● EXERCISE OBJECTIVE
Starting at the line with "Task: Click the Windows Start button", set down each line of the entries below through the last one, exactly as it stands.

● DATA EXTRACTS
::::::::::

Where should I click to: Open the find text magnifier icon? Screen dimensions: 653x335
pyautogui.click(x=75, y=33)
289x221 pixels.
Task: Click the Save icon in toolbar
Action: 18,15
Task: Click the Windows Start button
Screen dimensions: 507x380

::::::::::

● OUTPUT FOR THIS EXERCISE
Task: Click the Windows Start button
Screen dimensions: 507x380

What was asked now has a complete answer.